Indonesia’s new intelligence hub wields data in the war on illegal fishing 
By Julia John IN Source: monga bay 9/29/2020
Julia John
In late July, a high-speed chase stirred the waters northeast of Indonesia’s Natuna Islands, as patrol officers pursued a Vietnamese vessel suspected of illegal fishing.

Having fled when authorities approached it for questioning, the Vietnamese crew tossed a fishing net to purge implicating evidence, burned tires to cloud their sight, and zigzagged across the water to evade capture, according to the Indonesian side’s account of the incident. Indonesian officers ordered the sailors to stop. Instead, they tried to ram into the patrol boat.
 

A visit, board, search and seizure team fired a warning shot into the air, but the Vietnamese attempted to escape.
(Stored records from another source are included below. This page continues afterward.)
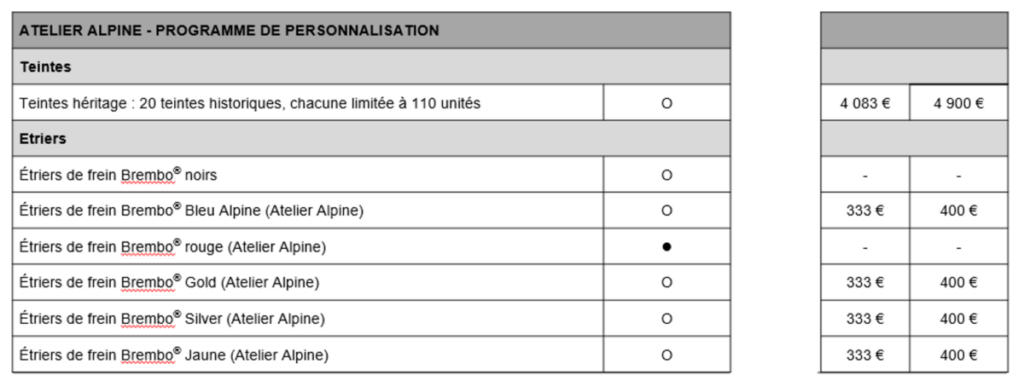Click the Atelier Alpine programme header
Image resolution: width=1024 pixels, height=381 pixels.
click(x=229, y=30)
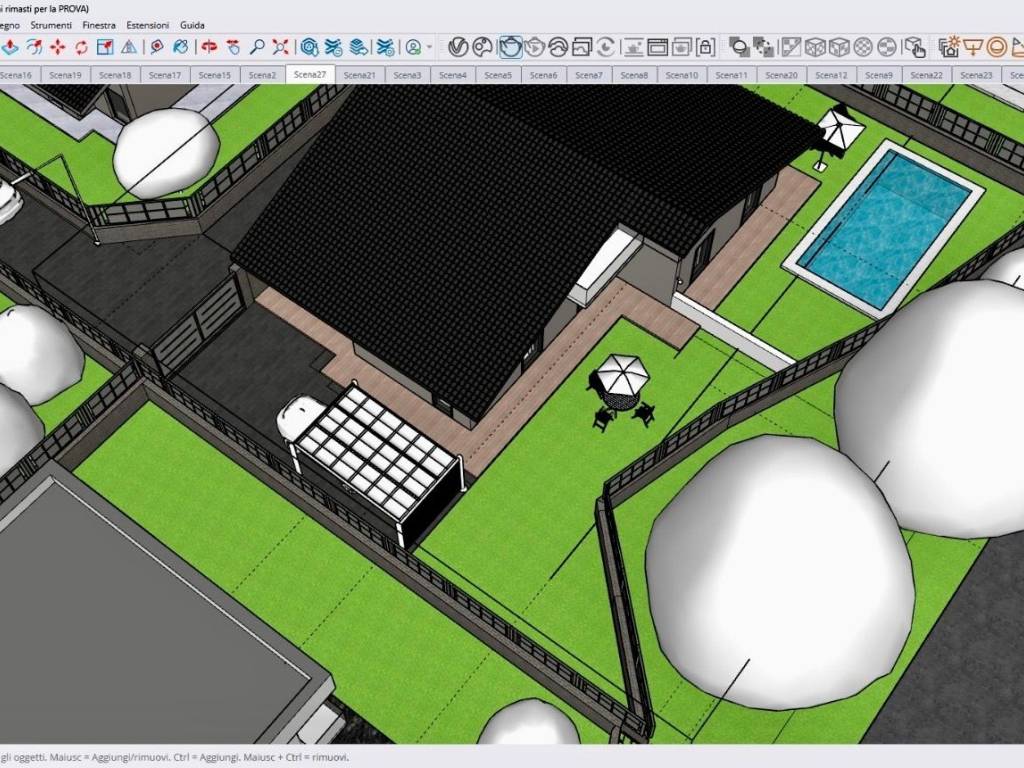Screen dimensions: 1024x768
Task: Open the 3D Warehouse
Action: coord(310,47)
It was only after the team shot the fishing vessel’s platform that it slowed down and yielded to inspection, which uncovered two tons of fish.

The Indonesian Maritime Information Center (IMIC), launched days earlier, on July 22, had helped detect the Vietnamese boat by pooling high-quality surveillance data from several government bodies, according to Demo Putra from the Indonesian Coast Guard (Bakamla), which oversees this initiative.

Bakamla says it hopes this intelligence hub, the first of its kind, will curb illegal, unreported and unregulated (IUU) fishing and other security incidents around Indonesian waters by enhancing and expediting coordination among the many agencies involved in regulating them and by offering a public-facing data-sharing outlet.